Proposal: Token Bucket

Florian Tschorsch tschorsch at cs.uni-duesseldorf.de
Thu Feb 10 18:46:15 UTC 2011


Hi Nick,

sorry for the long round-trip time (even exceeding those in the Tor
network ;) ).

On Mo, 2011-01-24 at 13:40 -0500, Nick Mathewson wrote: 
>> If incoming and outgoing bandwidth limits are equal, an increase in the
>> volume of traffic within the onion router, in fact, even constitutes an
>> even stronger argument for our proposed modifications: if you have a
>> system (here: the queues in the onion router) where you continuously
>> admit more data into the system (incoming bandwidth limit + additional
>> overhead and traffic) than you allow to leave the system (outgoing
>> bandwidth limit), you will necessarily build up longer and longer queues
>> within the system, which will in turn cause very long cell delays -
>> which is just what we currently observe in Tor. Therefore, limiting the
>> amount of traffic on both ends is simply not a good idea.
> 
> Ah, I think I wasn't clear about the scope of my objection.  I'm not
> arguing against the idea of doing something useful to ameliorate the
> queueing issue: I am arguing against the original proposal, which was
> (if I understood correctly) to eliminate outbound rate limiting
> entirely.  The other proposals you suggest below (limiting read to a
> fraction of write, either adaptively or at a fixed degree) are much
> IMO better.

we were indeed proposing to eliminate the outgoing rate limitation
completely, and instead to establish other means to keep Tor's bandwidth
within the desired limits - by limiting the amount of data going into a
relay and/or being "produced" in a relay. This will avoid data "piling
up" in the system. I admit that there may exist scenarios where a too
simple solution could cause trouble, though - I don't have much to say
against your attacker driving a relay to exceed its configured bandwidth
limits.

I would nevertheless still very much prefer a solution that can get rid
of outgoing rate limitation entirely, if (and only if - you're perfectly
right about this) we manage to build the rest of the system in a way
that it will anyway stay within the configured limits. Simply because
such a solution is much easier to understand and analyze, and will thus
be much less likely to cause any unexpected trouble in the future (like
the side effects that we observe with the current design).

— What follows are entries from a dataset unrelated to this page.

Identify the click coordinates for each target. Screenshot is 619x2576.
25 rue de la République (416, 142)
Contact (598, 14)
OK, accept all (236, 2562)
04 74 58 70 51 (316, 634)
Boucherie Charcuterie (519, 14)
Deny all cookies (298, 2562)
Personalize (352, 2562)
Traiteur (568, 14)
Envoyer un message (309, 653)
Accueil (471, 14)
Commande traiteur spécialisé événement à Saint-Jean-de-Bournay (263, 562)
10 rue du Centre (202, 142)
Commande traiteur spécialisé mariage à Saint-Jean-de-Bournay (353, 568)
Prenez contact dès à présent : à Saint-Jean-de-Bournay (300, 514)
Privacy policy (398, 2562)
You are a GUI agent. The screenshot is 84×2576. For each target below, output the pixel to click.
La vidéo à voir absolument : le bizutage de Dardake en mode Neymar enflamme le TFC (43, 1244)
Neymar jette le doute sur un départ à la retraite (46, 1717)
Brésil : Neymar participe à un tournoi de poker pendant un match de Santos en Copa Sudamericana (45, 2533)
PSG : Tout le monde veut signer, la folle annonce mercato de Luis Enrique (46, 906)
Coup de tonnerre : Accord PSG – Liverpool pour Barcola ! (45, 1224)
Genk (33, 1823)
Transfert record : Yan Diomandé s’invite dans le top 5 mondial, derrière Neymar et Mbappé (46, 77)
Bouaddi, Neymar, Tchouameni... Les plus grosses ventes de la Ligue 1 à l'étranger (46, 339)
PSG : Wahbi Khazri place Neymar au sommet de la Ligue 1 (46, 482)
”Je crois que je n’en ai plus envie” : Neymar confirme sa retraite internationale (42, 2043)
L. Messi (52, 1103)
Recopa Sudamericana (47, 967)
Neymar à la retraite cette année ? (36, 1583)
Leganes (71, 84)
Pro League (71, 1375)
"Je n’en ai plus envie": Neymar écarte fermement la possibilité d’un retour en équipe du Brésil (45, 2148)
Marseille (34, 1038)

> The reason that I can't agree with the original proposal ("remove the
> rate limiting mechanism on the outgoing side") is that it will make
> Tor nodes potentially write much, much more than they have been
> configured to write.  Operators often configure rate limits for good
> reasons: to conserve limited bandwidth, to save money if they're
> paying by the byte, or to avoid bothering their local network
> administrators.  When Tor violates its configured rate limits,
> operators get angry.  Since we depend on volunteers to operate the Tor
> network, we need to keep them happy, and so using more of their
> bandwidth than they've agreed to provide us is not a good idea.

I fully agree with your point, and that aspect is certainly to be kept
in mind. So, the question is: how can we ensure that the configured rate
limits are not exceeded with the lowest possible system complexity, and
in conjunction with a queueing design that is stable and has good
performance.

>> One may of course argue that the (admittely in extreme cases
>> significant) packaging overhead should be accounted for when Tor
>> enforces the configured bandwidth limits. However, to be consistent, one
>> would then also have to account for TLS, TCP, and IP header overhead,
>> which is currently neglected. This overhead will also be very
>> significant if traffic arrives *that* slowly, i.e., if you have TCP
>> segments far smaller than a cell size.
>> 
>> This will certainly be interesting to assess in more detail. In case it
>> actually turns out to be an issue, I see two options:
>> 
>> i) the pragmatic solution: based on a measurement study how much the
>> traffic typically "grows" due to packaging overhead etc., reduce the
>> configured bandwidth limit by an appropriate percentage
>> 
>> ii) an "observe+adjust" mechanism: observe how much traffic is actually
>> leaving the router; if the outgoing traffic exceeds the configured
>> limit, reduce the rate at which data is read on the incoming side
>> accordingly
>> 
>> The latter, if done right, would be able to guarantee that configured
>> bandwidth limits are strictly enforced, despite additional traffic being
>> generated in the router, and in even in case of an arbitrarily high
>> packaging overhead. However, my feeling is that this is a too complex
>> solution for a very simple problem.
> 
> I think we do need to go with something closer to the latter more
> sophisticated approach for a couple of reasons.
> 
> First, as noted above, we really do need to enforce the configured
> bandwidth limits.
> 
> Second, we must consider attackers.  It's not enough to say that based
> on empirical evidence, directory responses currently occupy a small
> fraction of data written, or that with current traffic loads each cell
> is on average (say) 70% full.  If an attacker can make lots of
> directory requests, or trickle data one byte at a time on a large
> number of streams, he can cause the outbound data to exceed the
> inbound data by much more than expected.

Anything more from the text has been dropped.